Early machines ran only during daylight hours, but in 2005 the company switched to 24 hour per day machines by adding a large battery and a custom-designed digital power management system. The digital controls protect the battery to achieve 8-10 years of battery life, and also allow the high-efficiency, high-torque brushless motor to operate 98 percent of the time, 24 hours a day, 7 days a week, almost anywhere in the world. The digital controls also have data logging features, LED self-diagnostics, and allow for machine self-cleaning, and remote monitoring and control of the machines.
At first, SolarBee machines were used only in remote locations where solar power was the only option. But recently more machines are being used in reservoirs where grid power is also available. “Our solar powered equipment is extremely reliable,” Bleth adds, “but it comes with a higher cost, and it often makes more sense to use grid-power if it’s readily available.” Consequently, in the past two years SolarBee has focused on making a grid-powered “twin” for each of its machines, and calls these machines its “GridBee” line of equipment. The grid-powered units can typically be sold for about half the cost of solar powered units, due to savings from the various solar components that are not needed.

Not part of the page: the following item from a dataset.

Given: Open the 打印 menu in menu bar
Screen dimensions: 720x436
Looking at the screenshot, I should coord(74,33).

The first GridBee was a small lake machine produced for city park ponds and golf courses that didn’t want visible solar panels sitting on the water. GridBee models have since been developed for wastewater and potable water as well. The GridBee product line now includes six different machine sizes, from 150 gallons per minute to 10,000 gallons per minute, with some variations for the different markets.
“GridBee models have every bit as much ability to solve tough water quality problems as the SolarBee line, and use many of the same patented features,” Bleth says. “Though GridBee sales are growing, a number of customers still prefer solar-powered machines over grid-powered units when they have a choice. Even though the cost is more, they are happy to be doing something that is green and that has a payback.”
A Bright Future
Having successfully served many municipalities for over ten years, SolarBee is continuing to see significant growth in a variety of markets. Awareness of difficult water quality problems is on the rise, and EPA-driven water regulations and compliance are also increasing. Bleth says that SolarBee is experiencing a growth in industrial markets, though it has not actively marketed to industrial customers, particularly in industries such as refineries, pulp and paper, food and beverage processing, and chemical plants. “Many of the solutions we’ve engineered for municipal markets have direct crossover to these industries, including energy reduction, chemical reduction, permit compliance, water re-use, odor control, and sludge reduction,” he adds.

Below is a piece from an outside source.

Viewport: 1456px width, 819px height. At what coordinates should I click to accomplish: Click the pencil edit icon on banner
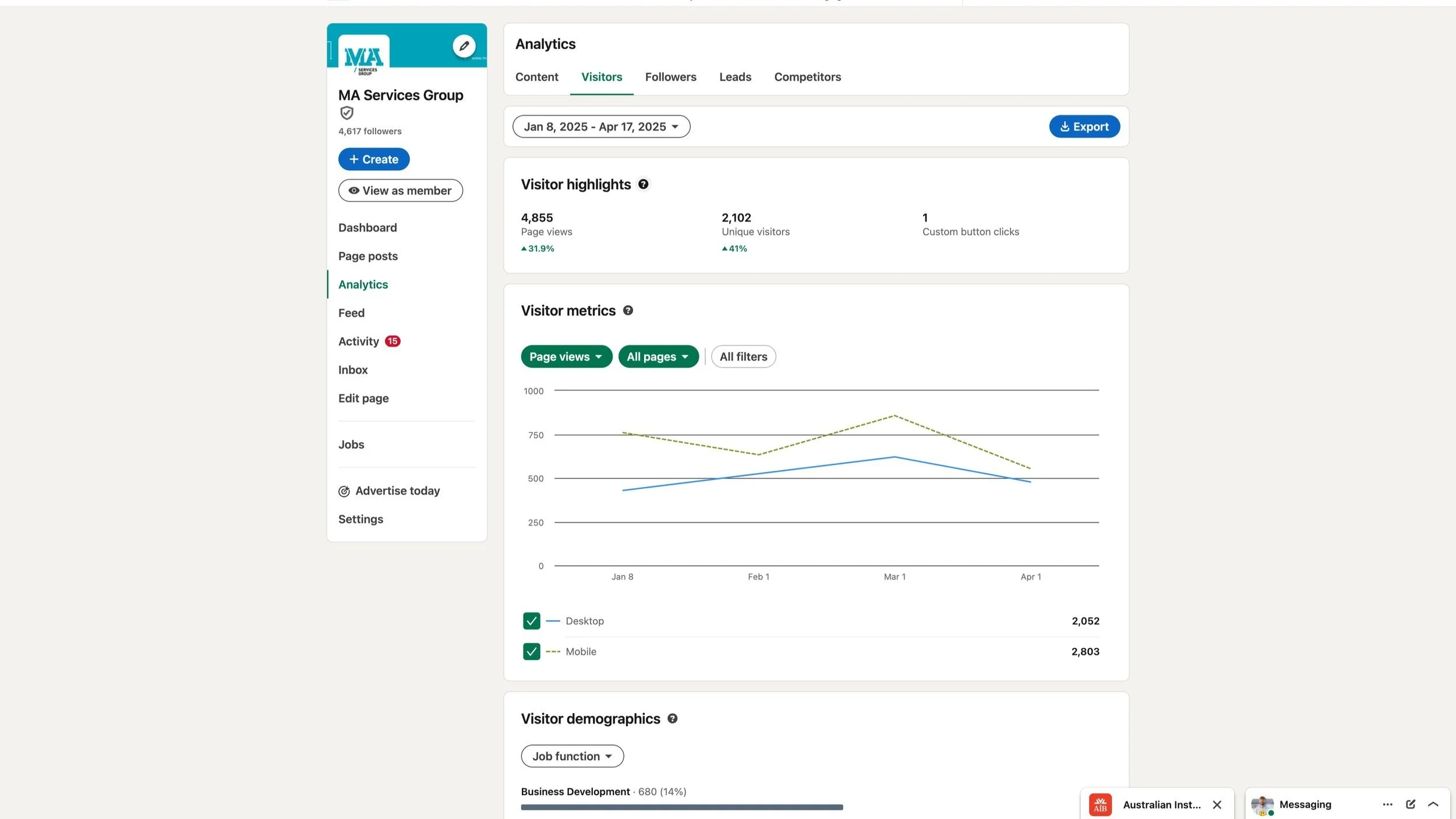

He also says that SolarBee’s reservoir water quality improvement equipment has allowed the company to serve a niche that few other companies are serving. “Every day we learn of new reservoir water quality problems worldwide,” Bleth says. “I’d like to say that’s because we do such a great job for our customers. But I’m pretty sure it’s also at least partly because so many people have no other company to turn to for the expertise and products that they need and we offer.”
“SolarBee is very optimistic for continued strong growth in the future.”